# Consults-H&P-Procedures



## jperkins (Apr 6, 2010)

I do not think this can be done, however, other more experienced opinions are requested; the H&P cannot be charged the same day as the procedure (see previous post earlier today) so, the procedure is performed as OP, the patient needs bypass so care is transferred to the surgeon to admit and do the H&P and the next day the interventional cardiologist is consulted and charges a consult. This seems backwards to me.


----------



## BradSW (Apr 6, 2010)

That sounds confusing. If the the cardiologist is being consulted it's not part of the global package, it just needs to be billed as a consult with the appropriate V code.


----------



## jlb102780 (Apr 6, 2010)

jperkins said:


> I do not think this can be done, however, other more experienced opinions are requested; the H&P cannot be charged the same day as the procedure (see previous post earlier today) so, the procedure is performed as OP, the patient needs bypass so care is transferred to the surgeon to admit and do the H&P and the next day the interventional cardiologist is consulted and charges a consult. This seems backwards to me.

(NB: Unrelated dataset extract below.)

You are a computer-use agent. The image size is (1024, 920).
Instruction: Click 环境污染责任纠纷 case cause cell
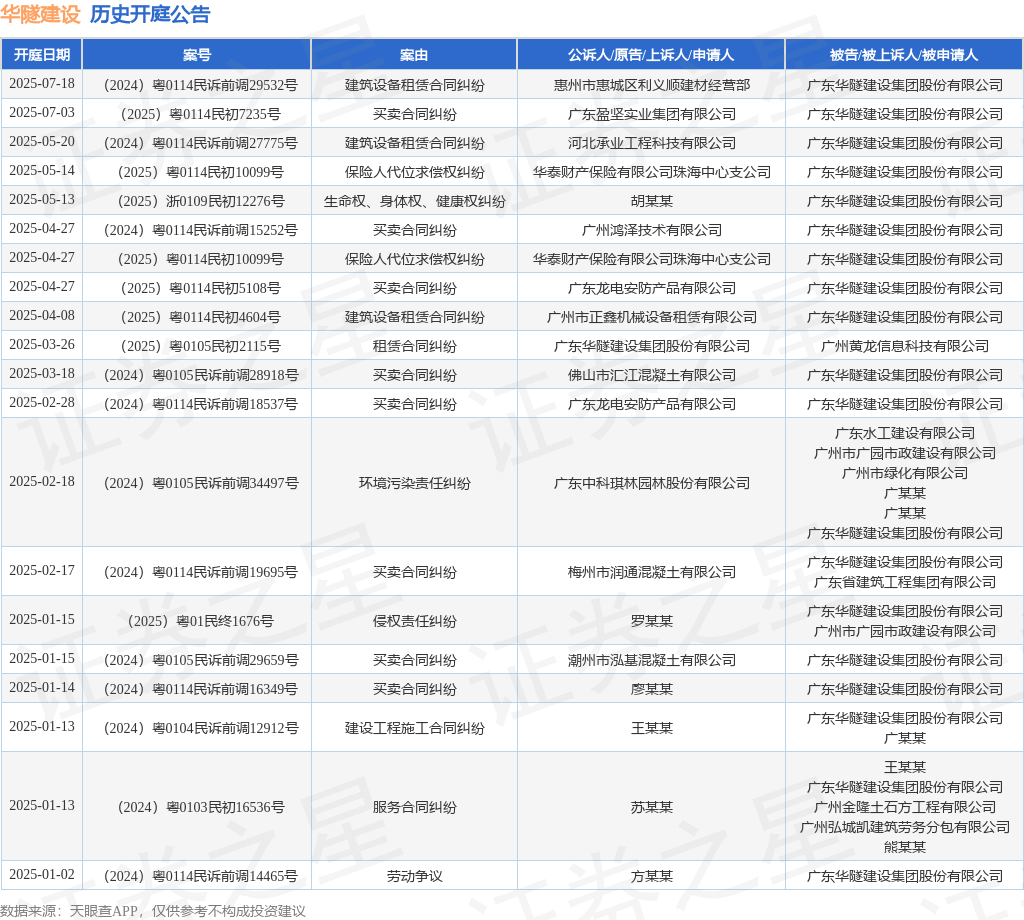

I think I'm gathering what your saying. 

Sometimes with what I see from my doctors, they will see the pt in office and decide to schedule them for a cath in a day or so, if that's the case, the hosp would need an H&P for their records, you can't bill this again on the same day as the procedure. You would initally bill for the office visit, then a few days later, the cath or whatever procedure they are doing, then if they need bypass, it gets transfered to a cardiovascular surgeon, usually the doctor that did the bypass will transfer care back to the cardiologist. With these, I do not bill a consult, just a follow up visit as it does not meet the guidelines as a "consult", its a "transfer of care". I hope that makes sense, if not, send me a private message and I'll send you my number and try to walk you through it. Good luck


----------